After my first appointment at OHSU, they prescribed a Parkinson’s Disease medication. It has been very successful for many people with movement disorders like this. Within two days, I knew that the meds were working. It was a sweet and sour feeling finding out what was wrong with me. In one sense I was getting better, but on the other hand, I found out that I have Parkinson’s Disease. After all the tests and brain scans, I found out by seeing if a pill would help by random chance. So that was it, I had Parkinson’s and I knew it before any doctor did for sure.
So I was looking at early retirement when a little bit of self motivation, and the thought of rotting away in my house, started to make me think of work solutions. The disability company and the great state of Washington were unable to find an educated and experienced person like me a job, “due to my illness”. After coming into Smokin Js for some of my usual smoking staples, I couldn’t help but think, “This would be my dream job.” I submitted my resume. After the usual hiring process, I was welcomed into the Smokin Js family.

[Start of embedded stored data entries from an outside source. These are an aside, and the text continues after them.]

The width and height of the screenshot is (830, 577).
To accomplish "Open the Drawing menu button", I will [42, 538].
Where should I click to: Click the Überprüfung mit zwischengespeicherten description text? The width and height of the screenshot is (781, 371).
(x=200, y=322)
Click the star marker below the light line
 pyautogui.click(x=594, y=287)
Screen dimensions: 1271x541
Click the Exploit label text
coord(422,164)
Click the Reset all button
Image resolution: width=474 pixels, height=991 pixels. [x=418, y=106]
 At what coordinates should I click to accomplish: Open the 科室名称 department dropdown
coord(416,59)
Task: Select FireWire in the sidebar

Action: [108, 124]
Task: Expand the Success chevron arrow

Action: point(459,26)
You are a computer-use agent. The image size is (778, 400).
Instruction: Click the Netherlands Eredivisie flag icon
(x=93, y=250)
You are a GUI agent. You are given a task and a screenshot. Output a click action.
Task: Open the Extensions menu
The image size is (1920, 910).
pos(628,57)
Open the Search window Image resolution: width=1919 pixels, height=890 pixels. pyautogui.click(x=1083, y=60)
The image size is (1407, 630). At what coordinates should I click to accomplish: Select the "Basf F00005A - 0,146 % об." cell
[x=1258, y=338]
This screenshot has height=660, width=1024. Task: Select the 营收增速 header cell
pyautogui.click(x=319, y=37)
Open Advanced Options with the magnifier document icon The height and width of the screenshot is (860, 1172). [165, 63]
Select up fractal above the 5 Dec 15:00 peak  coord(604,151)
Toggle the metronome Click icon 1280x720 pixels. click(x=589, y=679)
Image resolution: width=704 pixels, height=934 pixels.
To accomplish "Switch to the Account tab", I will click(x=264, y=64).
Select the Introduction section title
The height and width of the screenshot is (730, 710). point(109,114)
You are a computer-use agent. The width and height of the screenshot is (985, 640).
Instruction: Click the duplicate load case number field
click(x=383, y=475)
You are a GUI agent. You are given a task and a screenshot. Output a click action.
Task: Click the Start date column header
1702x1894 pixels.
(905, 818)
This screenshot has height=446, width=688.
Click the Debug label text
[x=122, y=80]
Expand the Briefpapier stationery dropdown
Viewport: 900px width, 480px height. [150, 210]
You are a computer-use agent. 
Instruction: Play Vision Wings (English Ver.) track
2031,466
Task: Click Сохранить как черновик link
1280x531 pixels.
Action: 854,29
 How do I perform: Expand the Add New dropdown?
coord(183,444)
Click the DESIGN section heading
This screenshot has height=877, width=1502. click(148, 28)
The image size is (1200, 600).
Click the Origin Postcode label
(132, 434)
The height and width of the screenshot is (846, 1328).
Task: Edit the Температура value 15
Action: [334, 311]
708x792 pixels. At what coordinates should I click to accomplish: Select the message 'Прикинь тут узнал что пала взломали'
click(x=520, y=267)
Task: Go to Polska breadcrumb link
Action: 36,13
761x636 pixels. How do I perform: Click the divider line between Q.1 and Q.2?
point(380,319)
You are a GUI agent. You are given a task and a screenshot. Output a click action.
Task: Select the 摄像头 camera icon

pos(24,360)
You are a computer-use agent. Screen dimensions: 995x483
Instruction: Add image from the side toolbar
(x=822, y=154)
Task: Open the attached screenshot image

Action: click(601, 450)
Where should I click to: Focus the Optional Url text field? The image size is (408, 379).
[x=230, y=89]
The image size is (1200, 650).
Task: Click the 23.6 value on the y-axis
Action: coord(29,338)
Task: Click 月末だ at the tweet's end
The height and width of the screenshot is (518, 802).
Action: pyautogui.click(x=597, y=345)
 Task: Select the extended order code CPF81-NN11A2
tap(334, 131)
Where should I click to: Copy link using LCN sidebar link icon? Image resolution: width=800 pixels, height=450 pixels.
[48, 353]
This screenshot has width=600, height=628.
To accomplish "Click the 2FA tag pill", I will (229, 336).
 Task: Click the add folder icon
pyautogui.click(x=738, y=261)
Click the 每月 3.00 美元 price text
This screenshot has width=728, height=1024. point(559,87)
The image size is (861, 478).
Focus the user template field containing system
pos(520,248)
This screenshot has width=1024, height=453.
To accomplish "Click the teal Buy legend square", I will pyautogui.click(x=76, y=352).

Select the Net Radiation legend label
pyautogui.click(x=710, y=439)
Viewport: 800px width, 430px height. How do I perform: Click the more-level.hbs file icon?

So you maybe wondering what the fu@k this blog is actually about. Well I think there’s a few different things you could take from this. Maybe this is like one of those lame songs that the band says “it’s up to the fans to come up with their own meaning”. I can say that opportunities will arise if you make them for yourself. I can also point out that Smokin Js history is so long rooted in this area, that when I graduated from high school, they were a cool place to flex that 18th birthday muscle, and now that I’m in my 30’s they are a salvation of employment for me. I’m a bigger fan now than when I came here 14 years ago. Smokin Js means so much to so many people, we try to show that back to you every way we can. Hell I came back out of a sure fire retirement, because I want to be here for you. The last thing I can mention that I learned from my illness, I later read in a Reader’s Digest article with Michael J. Fox and noticed he had said the EXACT same thing that it took Parkinson’s to teach me. “Acceptance and Gratitude are what I have learned from my illness.” I think everyone should learn to accept their current situation, and accept others differences and similarities. Embrace one’s uniqueness. Be gracious to everyone all the time. You’re never better than anyone else. You aren’t entitled to live a life better than anyone else, because in the end it really wont be a choice. When life gives you lemons, make something better than lemon-aid damn it! Never give in.